Terry’s Columns America’s Debt Reckoning is Coming Soon

America’s Debt Reckoning is Coming Soon

By Terry Savage on March 16, 2017

Once upon a time, the United States was the wealthiest and most generous nation in the world — rebuilding countries after wars, supplying aid in natural disasters, and supporting allies and emerging democracies. We did all this and also built roads and airports at home.

We are still the wealthiest and most generous nation in the world. But in the past few decades we have come to realize that we can’t pay for everything — even by going into debt. And it has taken us $20 trillion in debt to come to that conclusion.

In just recent weeks, we have seen these headlines — financial, not political.

—America’s infrastructure gets a D+ grade from the American Society of Civil Engineers, which estimates it will cost nearly $4.6 trillion to bring the roads, bridges and dams back to a safe, functioning level.

—America’s defense budget needs an additional $54 billion, according to President Trump’s proposed budget.

—In 18 years, according to the Social Security trustees, the main trust fund will have only enough money to pay about 80 percent of promised benefits, absent some changes.

—The National Flood Insurance Program, which provides below-cost insurance to homeowners in flood plains has a deficit of $24.6 billion, so premiums must be raised or government subsidies increased.

—The Pension Benefit Guarantee Corporation, which insures pensions of failed corporations and multi-employer union plans, is projected to run out of money within the next 10 years — without considering additional responsibilities for future failing pension funds.

—The Government Accountability Office says the U.S. Postal Service’s tenuous financial situation makes it “unlikely” that it “will be able to fully make its required retiree health and pension payments in the near future.”

And the list goes on. America is running out of “tomorrows” to pay for “todays.”

Even with a soaring stock market, the liabilities are mounting. And borrowing is about to get a lot more expensive amid predictions of at least three Fed rate increases this year, and likely more to follow in coming years.

Interest on the national debt is the third largest component of our annual federal budget, after non-discretionary social programs and military spending. In the most recent fiscal year, we paid $240 billion in interest on the national debt. That has been a relatively low cost, because the Fed has kept interest rates artificially low for years — as savers can attest.

Now, with the Fed hiking rates, interest costs are set to soar. The Congressional Budget Office estimates that every one percentage point hike in rates will cost $1.6 trillion over the next 10 years! And that’s without adding to the debt itself every year by running budget deficits.

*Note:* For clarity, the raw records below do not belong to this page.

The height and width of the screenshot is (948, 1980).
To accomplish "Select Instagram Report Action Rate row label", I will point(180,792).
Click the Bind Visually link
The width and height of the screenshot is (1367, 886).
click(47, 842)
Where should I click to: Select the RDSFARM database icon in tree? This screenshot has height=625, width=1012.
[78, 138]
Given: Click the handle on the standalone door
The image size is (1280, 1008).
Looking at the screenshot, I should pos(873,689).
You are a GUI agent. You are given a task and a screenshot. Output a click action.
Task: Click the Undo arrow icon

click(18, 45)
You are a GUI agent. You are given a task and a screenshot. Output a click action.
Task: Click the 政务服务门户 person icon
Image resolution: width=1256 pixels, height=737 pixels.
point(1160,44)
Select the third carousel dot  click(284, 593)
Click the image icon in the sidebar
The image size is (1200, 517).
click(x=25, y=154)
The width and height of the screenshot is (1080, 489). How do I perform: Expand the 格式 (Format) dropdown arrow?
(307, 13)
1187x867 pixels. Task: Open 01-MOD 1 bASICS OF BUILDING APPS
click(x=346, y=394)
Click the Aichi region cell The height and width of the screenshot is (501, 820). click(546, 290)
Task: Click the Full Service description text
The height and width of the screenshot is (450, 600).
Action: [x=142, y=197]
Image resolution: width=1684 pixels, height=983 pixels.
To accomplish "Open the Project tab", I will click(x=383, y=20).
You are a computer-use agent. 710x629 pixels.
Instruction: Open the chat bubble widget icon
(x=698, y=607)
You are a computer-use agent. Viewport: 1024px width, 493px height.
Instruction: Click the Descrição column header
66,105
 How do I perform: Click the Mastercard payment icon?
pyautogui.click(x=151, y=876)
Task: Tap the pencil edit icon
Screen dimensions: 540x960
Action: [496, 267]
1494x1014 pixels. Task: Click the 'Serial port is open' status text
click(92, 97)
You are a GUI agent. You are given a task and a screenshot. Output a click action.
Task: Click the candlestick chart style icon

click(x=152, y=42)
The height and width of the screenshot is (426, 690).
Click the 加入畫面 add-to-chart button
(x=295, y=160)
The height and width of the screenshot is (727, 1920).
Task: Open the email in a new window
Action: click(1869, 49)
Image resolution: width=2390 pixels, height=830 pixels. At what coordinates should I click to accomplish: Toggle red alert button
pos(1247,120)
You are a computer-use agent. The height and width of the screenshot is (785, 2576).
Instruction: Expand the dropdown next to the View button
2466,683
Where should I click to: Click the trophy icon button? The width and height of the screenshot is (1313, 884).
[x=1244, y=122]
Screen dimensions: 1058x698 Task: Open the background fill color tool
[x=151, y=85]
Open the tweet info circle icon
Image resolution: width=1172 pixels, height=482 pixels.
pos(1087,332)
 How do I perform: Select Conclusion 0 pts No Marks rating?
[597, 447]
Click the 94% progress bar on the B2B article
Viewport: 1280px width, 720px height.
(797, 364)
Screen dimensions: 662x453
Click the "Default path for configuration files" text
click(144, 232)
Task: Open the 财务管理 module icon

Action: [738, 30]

Which brings us to the current headline: The Debt Ceiling! We are once again running up against a nearly $21 trillion national debt ceiling.

You may remember that the issue of raising the debt ceiling was enough to shut down the government in 1995, and it almost happened again in July 2011. The ceiling was again reached in early 2013, triggering a previously enacted “sequester” deal to cut spending. The painful debt ceiling fight continued all summer, and on October 1, 2013, the government went into a partial shutdown for two weeks. Ultimately, a deal was made and the debt ceiling was raised. Since then, every time the budget deficit bumped up against the debt ceiling, some form of accommodation has been reached to push the issue into the future.

And now the debt ceiling issue is upon us again. I make no political predictions. But it is safe to say this issue will roil the markets.

So before that moment my advice is to look at your personal debt ceiling — and your investment portfolio — to see if you can withstand both higher rates and market turmoil. Unlike Congress, which never looks at reality, you’ll be glad you did. And that’s The Savage Truth.